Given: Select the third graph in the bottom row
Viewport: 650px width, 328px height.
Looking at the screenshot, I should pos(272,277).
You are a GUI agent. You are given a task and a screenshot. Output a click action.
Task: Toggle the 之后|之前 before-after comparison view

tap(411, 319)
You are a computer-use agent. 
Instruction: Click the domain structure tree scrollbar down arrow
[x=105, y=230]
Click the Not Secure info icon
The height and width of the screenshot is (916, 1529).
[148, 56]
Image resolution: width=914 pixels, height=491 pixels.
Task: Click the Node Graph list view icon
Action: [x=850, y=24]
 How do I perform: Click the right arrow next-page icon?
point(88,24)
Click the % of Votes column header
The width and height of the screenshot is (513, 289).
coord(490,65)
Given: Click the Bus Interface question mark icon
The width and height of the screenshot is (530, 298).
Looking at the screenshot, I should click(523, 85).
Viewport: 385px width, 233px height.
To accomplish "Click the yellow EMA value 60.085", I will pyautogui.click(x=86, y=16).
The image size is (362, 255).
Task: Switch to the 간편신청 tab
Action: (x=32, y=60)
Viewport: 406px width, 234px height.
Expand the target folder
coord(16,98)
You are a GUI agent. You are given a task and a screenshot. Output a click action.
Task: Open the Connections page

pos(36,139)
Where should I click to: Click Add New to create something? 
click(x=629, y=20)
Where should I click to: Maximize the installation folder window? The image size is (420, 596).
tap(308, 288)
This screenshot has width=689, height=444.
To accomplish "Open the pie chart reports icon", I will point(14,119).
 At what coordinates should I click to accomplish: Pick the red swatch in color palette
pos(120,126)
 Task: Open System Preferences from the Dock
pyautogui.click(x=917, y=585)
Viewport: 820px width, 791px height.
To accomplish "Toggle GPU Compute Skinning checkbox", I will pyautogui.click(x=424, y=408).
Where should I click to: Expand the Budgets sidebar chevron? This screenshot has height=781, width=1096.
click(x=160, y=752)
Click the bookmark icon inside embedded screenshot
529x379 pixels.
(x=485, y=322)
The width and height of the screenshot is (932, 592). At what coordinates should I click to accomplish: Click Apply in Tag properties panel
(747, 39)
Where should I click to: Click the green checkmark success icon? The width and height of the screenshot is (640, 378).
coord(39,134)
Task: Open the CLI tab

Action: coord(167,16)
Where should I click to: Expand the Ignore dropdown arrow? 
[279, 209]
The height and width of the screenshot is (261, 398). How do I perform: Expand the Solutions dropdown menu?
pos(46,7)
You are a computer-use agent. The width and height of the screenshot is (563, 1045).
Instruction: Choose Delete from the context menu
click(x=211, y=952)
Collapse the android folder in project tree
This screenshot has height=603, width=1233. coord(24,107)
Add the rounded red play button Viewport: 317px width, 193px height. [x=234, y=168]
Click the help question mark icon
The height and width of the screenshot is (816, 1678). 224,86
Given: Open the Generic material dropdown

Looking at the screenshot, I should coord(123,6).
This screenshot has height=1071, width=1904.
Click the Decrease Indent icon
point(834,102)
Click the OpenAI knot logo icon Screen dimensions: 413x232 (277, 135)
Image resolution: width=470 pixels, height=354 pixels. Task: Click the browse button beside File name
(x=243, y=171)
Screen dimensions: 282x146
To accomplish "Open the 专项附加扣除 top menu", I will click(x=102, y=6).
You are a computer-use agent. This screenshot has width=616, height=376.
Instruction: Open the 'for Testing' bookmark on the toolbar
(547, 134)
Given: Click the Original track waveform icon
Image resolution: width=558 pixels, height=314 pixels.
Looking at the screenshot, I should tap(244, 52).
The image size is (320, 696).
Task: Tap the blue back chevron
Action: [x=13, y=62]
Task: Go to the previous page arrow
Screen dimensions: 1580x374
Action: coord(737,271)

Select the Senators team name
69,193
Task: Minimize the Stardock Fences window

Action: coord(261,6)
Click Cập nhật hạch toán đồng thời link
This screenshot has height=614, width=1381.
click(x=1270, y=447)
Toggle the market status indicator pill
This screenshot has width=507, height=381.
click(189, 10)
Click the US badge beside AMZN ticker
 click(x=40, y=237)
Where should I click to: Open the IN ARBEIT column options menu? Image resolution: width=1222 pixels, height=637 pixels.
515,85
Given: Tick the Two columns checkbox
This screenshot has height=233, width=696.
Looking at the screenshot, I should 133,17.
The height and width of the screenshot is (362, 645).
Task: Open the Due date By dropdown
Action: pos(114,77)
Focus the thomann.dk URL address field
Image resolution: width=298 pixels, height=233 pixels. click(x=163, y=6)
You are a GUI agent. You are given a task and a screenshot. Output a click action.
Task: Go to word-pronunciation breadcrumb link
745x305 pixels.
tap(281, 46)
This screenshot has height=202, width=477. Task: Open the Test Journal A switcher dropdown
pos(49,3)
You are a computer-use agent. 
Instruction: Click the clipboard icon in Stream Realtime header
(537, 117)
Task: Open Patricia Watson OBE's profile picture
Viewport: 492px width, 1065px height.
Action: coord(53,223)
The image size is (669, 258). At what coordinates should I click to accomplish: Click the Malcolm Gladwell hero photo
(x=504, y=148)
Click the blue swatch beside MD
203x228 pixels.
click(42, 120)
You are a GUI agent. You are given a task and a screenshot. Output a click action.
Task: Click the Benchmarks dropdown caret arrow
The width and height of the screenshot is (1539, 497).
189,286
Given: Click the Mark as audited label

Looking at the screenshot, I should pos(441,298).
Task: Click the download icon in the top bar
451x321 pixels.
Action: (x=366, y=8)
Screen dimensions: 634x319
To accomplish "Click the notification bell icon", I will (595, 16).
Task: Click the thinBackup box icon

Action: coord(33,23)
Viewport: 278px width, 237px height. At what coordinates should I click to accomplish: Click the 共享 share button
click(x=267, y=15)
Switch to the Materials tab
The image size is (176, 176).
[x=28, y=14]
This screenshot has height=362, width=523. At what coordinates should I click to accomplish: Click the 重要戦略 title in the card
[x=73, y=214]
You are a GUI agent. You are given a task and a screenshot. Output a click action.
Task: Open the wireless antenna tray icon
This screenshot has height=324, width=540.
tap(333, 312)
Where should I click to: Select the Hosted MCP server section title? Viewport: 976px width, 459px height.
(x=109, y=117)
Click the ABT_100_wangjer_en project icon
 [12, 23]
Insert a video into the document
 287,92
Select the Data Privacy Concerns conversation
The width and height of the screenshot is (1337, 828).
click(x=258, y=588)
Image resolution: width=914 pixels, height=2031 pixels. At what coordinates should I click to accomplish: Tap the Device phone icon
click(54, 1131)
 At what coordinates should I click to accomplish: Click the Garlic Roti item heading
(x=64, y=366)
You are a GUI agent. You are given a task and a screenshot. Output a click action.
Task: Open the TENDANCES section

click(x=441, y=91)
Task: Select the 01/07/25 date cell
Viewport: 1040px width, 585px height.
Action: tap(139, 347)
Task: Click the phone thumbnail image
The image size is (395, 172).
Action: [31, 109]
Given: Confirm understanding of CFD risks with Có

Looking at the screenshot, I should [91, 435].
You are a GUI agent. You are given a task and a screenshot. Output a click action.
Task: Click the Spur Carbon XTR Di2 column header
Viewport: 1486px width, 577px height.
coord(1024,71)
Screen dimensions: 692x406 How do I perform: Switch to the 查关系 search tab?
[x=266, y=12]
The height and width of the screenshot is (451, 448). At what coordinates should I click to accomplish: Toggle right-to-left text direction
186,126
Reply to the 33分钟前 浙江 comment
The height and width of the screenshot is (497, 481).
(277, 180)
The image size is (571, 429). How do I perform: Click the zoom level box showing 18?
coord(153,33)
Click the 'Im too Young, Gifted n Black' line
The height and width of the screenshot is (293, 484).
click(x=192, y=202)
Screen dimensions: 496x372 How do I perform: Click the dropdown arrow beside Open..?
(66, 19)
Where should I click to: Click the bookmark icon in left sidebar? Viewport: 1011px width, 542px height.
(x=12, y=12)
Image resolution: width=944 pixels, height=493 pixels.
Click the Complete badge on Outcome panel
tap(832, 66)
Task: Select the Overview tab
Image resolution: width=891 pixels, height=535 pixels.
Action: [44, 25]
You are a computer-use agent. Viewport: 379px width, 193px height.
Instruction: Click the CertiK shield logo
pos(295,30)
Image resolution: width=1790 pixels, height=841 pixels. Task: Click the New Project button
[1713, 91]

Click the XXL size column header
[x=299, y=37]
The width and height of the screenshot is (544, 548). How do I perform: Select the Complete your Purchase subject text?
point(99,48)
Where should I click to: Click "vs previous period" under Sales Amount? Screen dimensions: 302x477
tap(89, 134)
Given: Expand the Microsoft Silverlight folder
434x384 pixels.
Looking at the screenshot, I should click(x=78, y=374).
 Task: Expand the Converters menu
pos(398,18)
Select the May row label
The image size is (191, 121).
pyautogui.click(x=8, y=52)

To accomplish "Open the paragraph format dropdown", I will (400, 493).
--------------------
**INSTRUCTIONS TO FOLLOW**
Can you rewrite the items from the line containing "Given: Expand the" through the end of the items, with "Expand" replaced by "Unfold" and nothing else changed?

**WRITTEN RESPONSE**
Given: Unfold the Microsoft Silverlight folder
434x384 pixels.
Looking at the screenshot, I should click(x=78, y=374).
 Task: Unfold the Converters menu
pos(398,18)
Select the May row label
The image size is (191, 121).
pyautogui.click(x=8, y=52)

To accomplish "Open the paragraph format dropdown", I will (400, 493).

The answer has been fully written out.